Fra l’altro, sarà che Antoine Huet è molto più anziano di Colette (di ben trentun anni!), sarà che non ha voglia di mondanità e uscite serali, ma la giovane consorte del grande giurista, per svagarsi, spesso la sera esce con Jean Floriau, brillante medico di belle speranze, nonché marito di Monique, la cugina del narratore; e così era stato anche la sera in cui lo zio Antoine era morto.

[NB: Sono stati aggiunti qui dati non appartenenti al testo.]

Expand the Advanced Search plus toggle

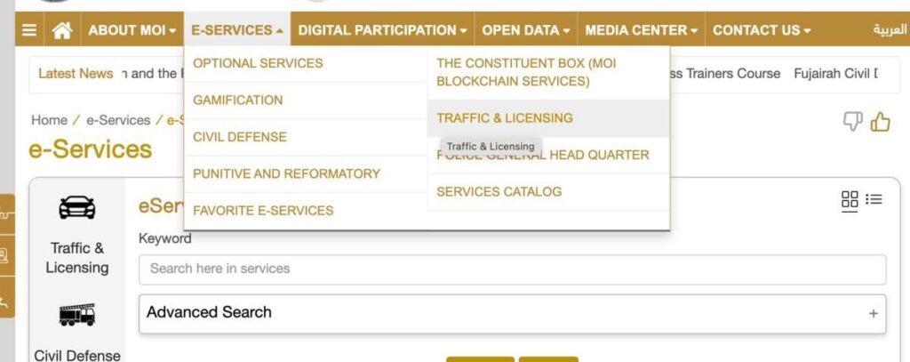pos(873,313)
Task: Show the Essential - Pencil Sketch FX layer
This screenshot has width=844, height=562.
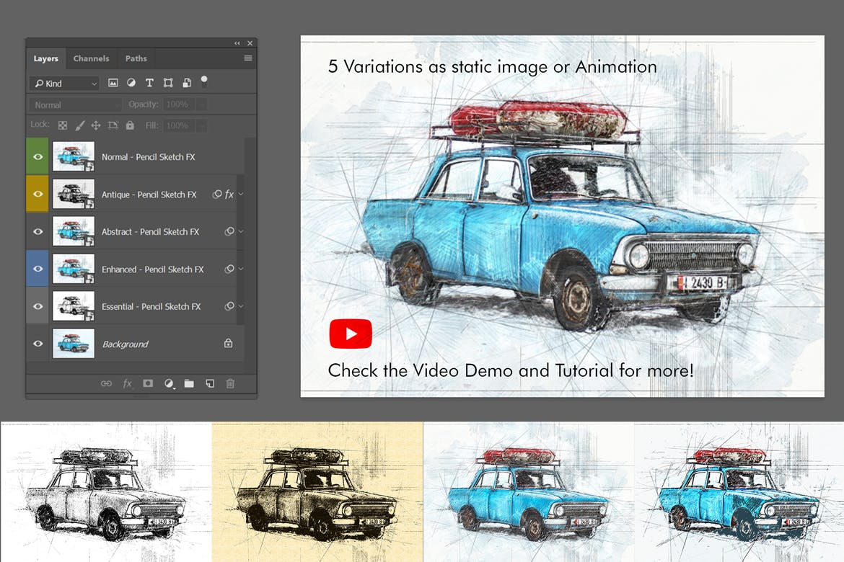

Come in tanti romans durs, anche ne Gli altri Simenon non si libera dello spettro del delitto e dell’indagine: ma anche qui, come in molti altri libri usciti dalla penna del geniale autore belga, al centro dell’indagine – che non ha per forza di cose una conclusione univoca – c’è la famiglia, con il suo groviglio di rapporti, con le sue alleanze e ostilità taciute, e con la presentazione (tratto di cui Simenon sembra compiacersi in sommo grado) di matrimoni talmente complicati da reggersi, ognuno in modo diverso, su alchimie per descrivere le quali a volte la lingua non ha nemmeno le sfumature espressive sufficienti.
E così, la visione della vita che Simenon ci trasmette è quella di una eterna ripetizione delle stesse dinamiche, spesso stagnanti, dalla quale non ci si può spesso sottrarre, e per le quali la cosa più saggia è, a volte, scegliere di farsi osservatore spassionato della propria stessa esistenza.